In the newspaper margin he wrote, Y dont U finish the bottle and sleep. Bzy day morrow.
"Haha," she said, and then set about taking his advice.
Six
When Frank Marrity walked down the gravel driveway at eight the next morning to pick up the Los Angeles Times, the green Rambler was parked just outside the chain-link gate.
He had awakened before Daphne, and slid out from under the covers without disturbing her, and in his pajamas and slippers he padded out to the kitchen to call the college and then make breakfast.
After he'd explained to the English Department secretary that he would not be coming in today, he boiled milk on the stove and poured it into two bowls of Quaker instant oatmeal, then stirred into each bowl a tablespoon of Cool Whip and a teaspoon of Southern Comfort liqueur. Daphne appeared just as he was carrying the bowls to the kitchen table.

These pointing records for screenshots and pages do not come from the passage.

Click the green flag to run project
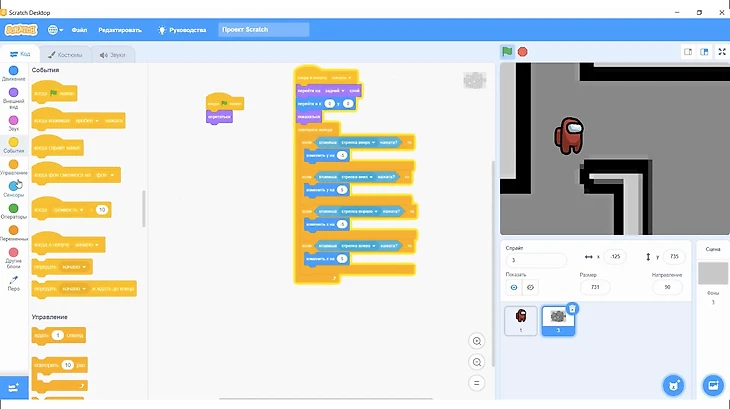Screen dimensions: 730x409 pyautogui.click(x=507, y=52)
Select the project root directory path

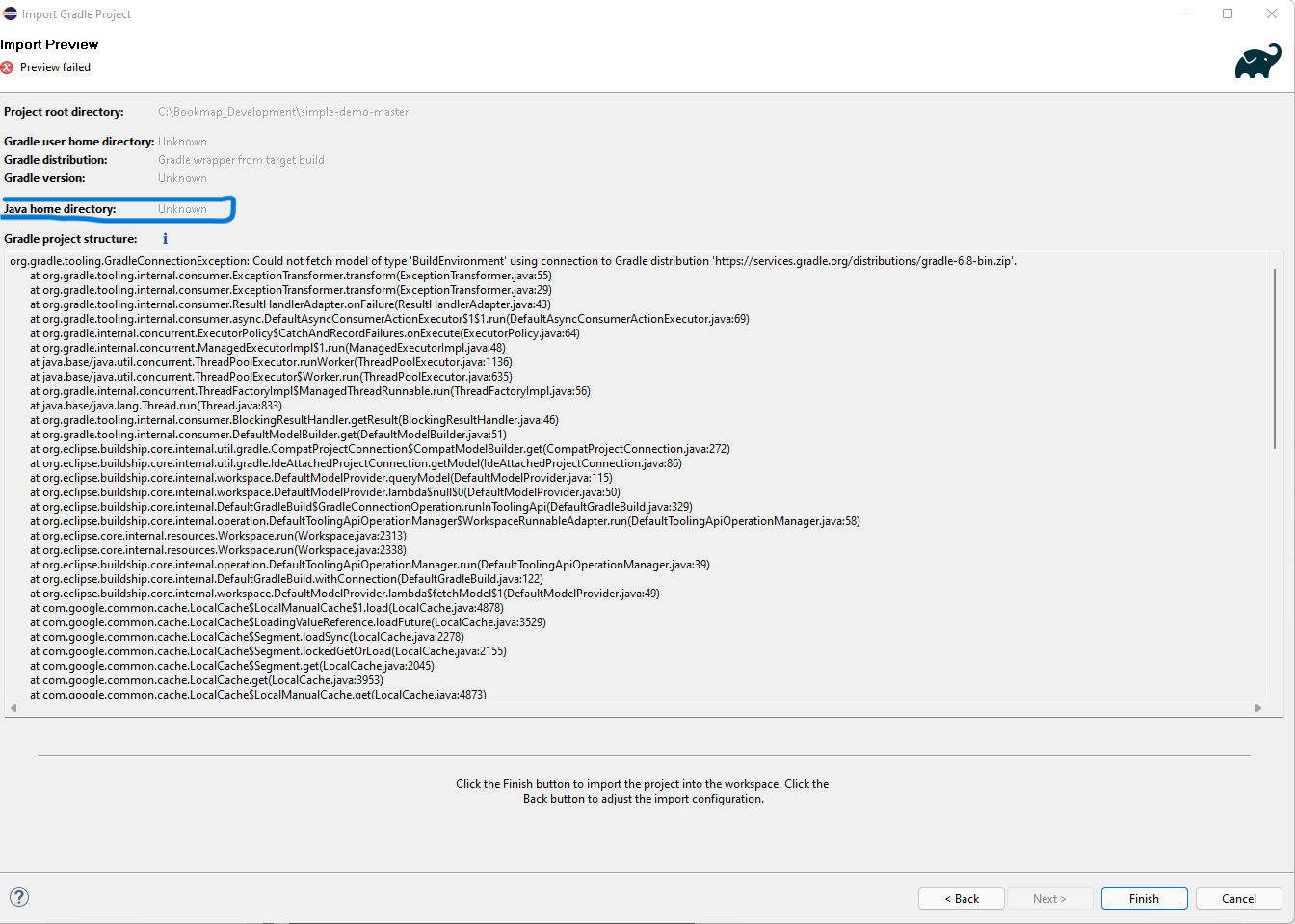pos(283,112)
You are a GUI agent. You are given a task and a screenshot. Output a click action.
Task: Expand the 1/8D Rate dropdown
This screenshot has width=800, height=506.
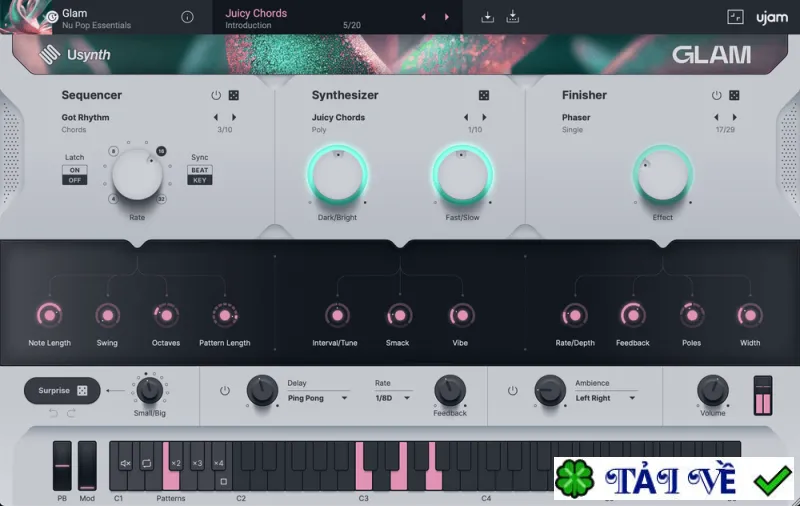pyautogui.click(x=392, y=398)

"I looked in my room just now," she said as she pulled out a chair.
"We'll fix it up today," Marrity told her.
"Crazy day, yesterday," was all she said before digging into the oatmeal.
"The craziest," he agreed.
He was glad that she didn't comment on being served what was usually her "sick girl" breakfast instead of the routine cereal or bacon and eggs; but after the choking she'd experienced last night at dinner, he wanted to put off giving her anything that required chewing.
The telephone rang, and he decided to stay where he was and let the answering machine get it.
'You're reached the Marritys," said his voice from the machine, "and we're not able to come to the phone right now, but leave a message and your number and we'll get back to you." The beep followed, and two seconds of silence, and then the dial tone, which soon shut off.
He glanced at Daphne. She was frowning, but for a moment it seemed to him that it was his voice coming from the other side of the room, and not the hang-up, that had disturbed her.
A black-and-white cat jumped up onto the table, sliding on yesterday's newspaper, and Daphne nudged him off and then absently stared at the headlines. "Yesterday was the tenth anniversary of Elvis's death," she said. "I wonder if ghosts come back on their anniversaries."